Let in the Light est un titre on ne peut plus approprié : mélancolie et fragilité restent palpables, mais on sent une volonté de s’ouvrir et d’aller de l’avant, une certaine insouciance par instants. La voix de Shannon Wright a gagné en assurance, révélant une beauté que l’écoute de Over the Sun ne laissait pas soupçonner - désormais la lumière filtre par les lézardes dans le mur. Impossible d’accuser la chanteuse américaine de céder à la facilité ou de faire un album commercial : on ressent comme à chaque fois une grande sincérité dans toutes ces chansons : Shannon Wright semble se livrer telle qu’elle est, album après album.

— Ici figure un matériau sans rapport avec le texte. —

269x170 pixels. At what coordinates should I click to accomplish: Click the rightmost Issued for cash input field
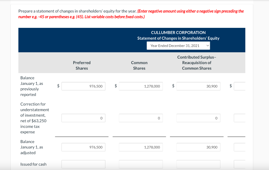click(240, 164)
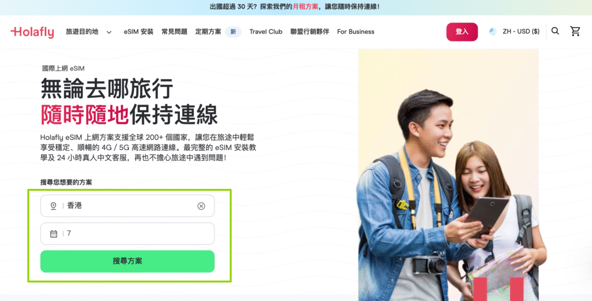Open the 旅遊目的地 menu

[82, 32]
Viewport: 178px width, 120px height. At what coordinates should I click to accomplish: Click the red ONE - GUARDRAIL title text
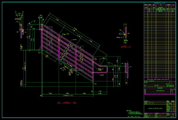67,103
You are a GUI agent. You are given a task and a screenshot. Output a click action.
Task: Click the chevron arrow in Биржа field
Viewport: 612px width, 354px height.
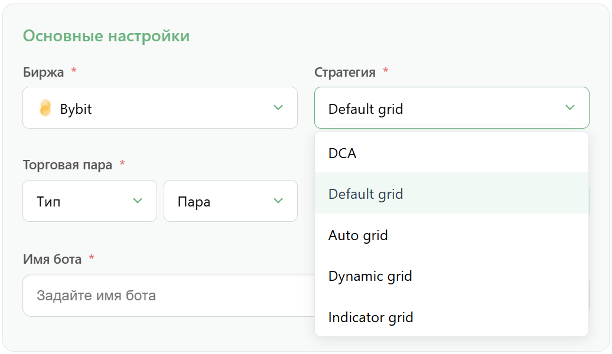click(278, 107)
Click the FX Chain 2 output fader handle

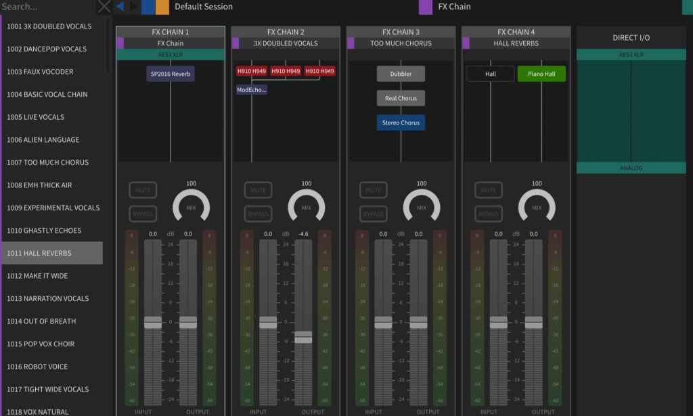(x=303, y=338)
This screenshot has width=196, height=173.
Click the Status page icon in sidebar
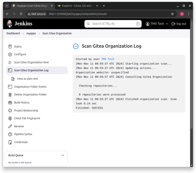(x=10, y=47)
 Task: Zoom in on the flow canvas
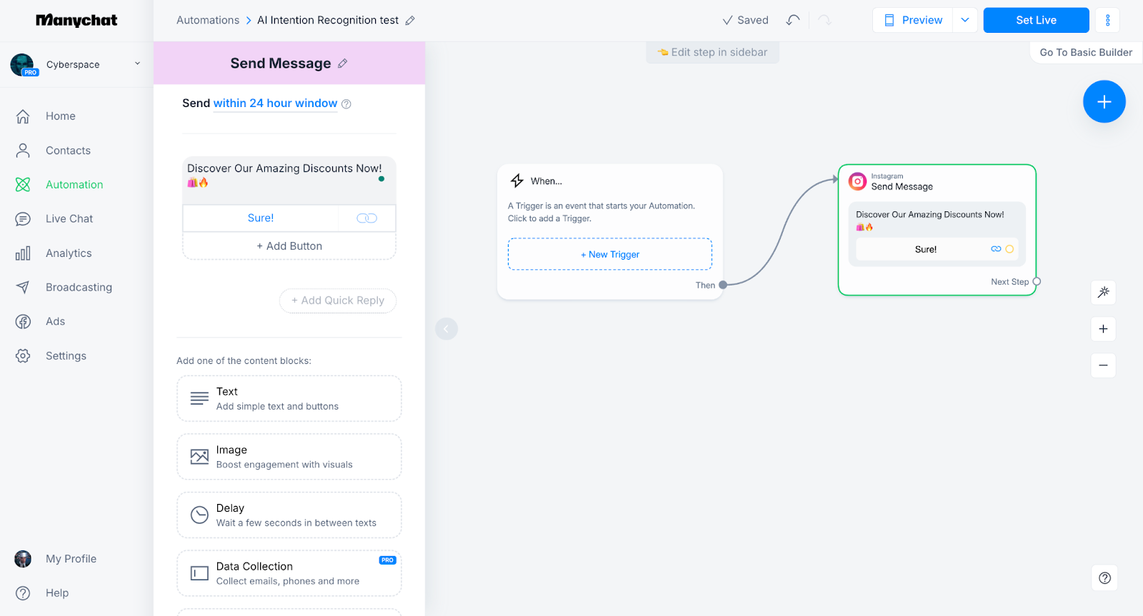1103,329
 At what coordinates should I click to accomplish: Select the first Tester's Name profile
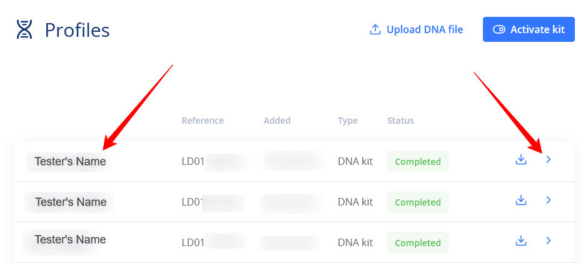(x=70, y=162)
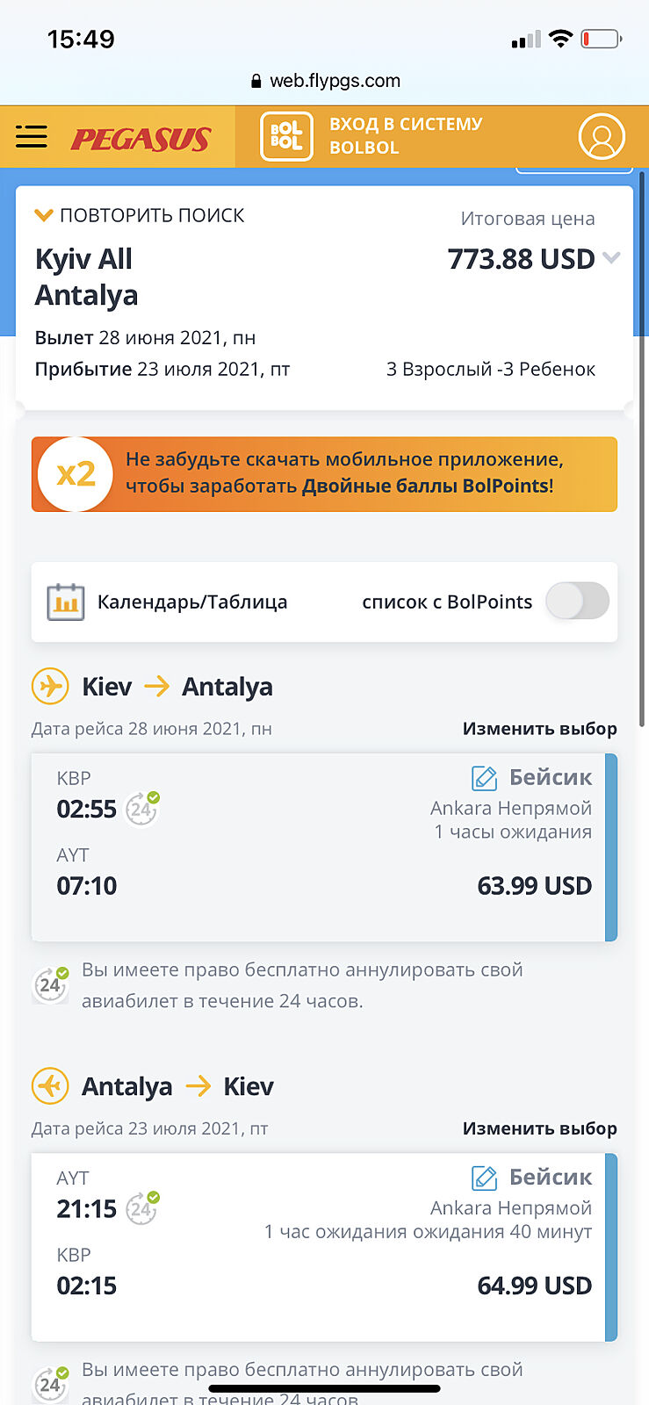Switch to Календарь/Таблица view
Viewport: 649px width, 1405px height.
[x=192, y=602]
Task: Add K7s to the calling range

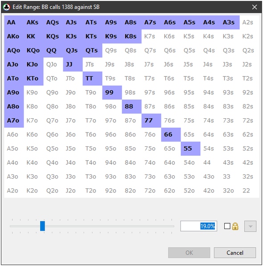Action: [151, 36]
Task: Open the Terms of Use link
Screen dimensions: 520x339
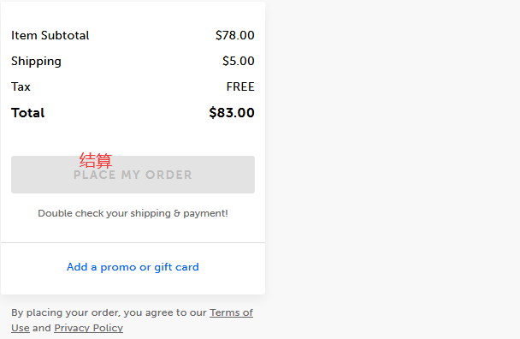Action: click(231, 312)
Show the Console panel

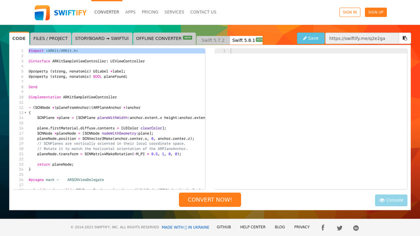(391, 200)
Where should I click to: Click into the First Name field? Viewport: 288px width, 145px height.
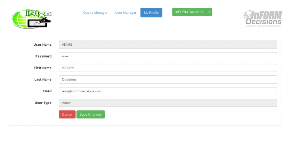click(168, 68)
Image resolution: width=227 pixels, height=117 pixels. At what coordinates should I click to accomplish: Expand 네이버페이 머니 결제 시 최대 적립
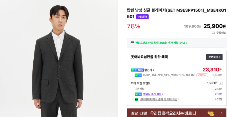pos(159,99)
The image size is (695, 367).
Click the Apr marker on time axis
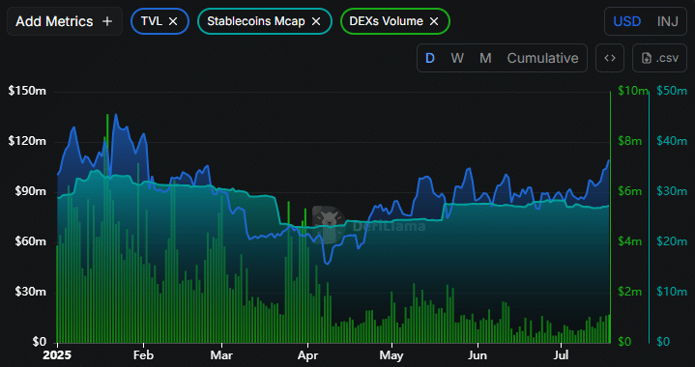pyautogui.click(x=306, y=355)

Musicalement, elle privilégie la simplicité : un piano, une voix, une guitare, une basse et une batterie. La production de son ami Andy Baker évite toute fioriture, se rapprochant d’un enregistrement live. Seule une discrète texture électronique vient gracier nos oreilles sur "In The Morning", évoquant les premières lueurs incertaines de l’aube. Ce morceau très lent et fragile dégage une magie et une mystique difficiles à décrire. "When the Light Shone Down", retrouve une mélodie à la guitare limpide qui évoque aussi le lever du jour, ainsi qu’une section rythmique impeccable, comme sur toute la durée de l’album. Même si j’adore le piano, j’ai vraiment un faible pour ce son de guitare si particulier. "You Baffle Me" résume à elle seule toutes les qualités de l’album : la beauté et la simplicité d’une mélodie au piano, la souplesse de la section rythmique, et cette voix qui s’envole haut, plus libre que jamais. Les morceaux disent ce qu’ils ont à dire puis s’arrêtent : la concision est de mise. On aurait espéré plus de 34 minutes de musique, mais en même temps, Shannon Wright a peut-être réalisé ici son album le plus accompli.

- JP, le 2 05 2007

Réactions

par Claire, le 8/05/2007
Disque grandement subtil, on sent l'influence qu'a pu avoir la relation avec Tiersen, par exemple sur le magnifique You Baffle Me. Parfois on dirait également avoir à faire à Eric Satie sous Xanax.
par KlerG, le 2/05/2007
Un disque très classe et très intense dans l'émotion qu'il transporte. Exactement ce qu'est l'américaine sur scène : dans son monde mais émouvante et puissante. Ce disque révèle des perles qu'il faudra longtemps pour tenter d'apprivoiser.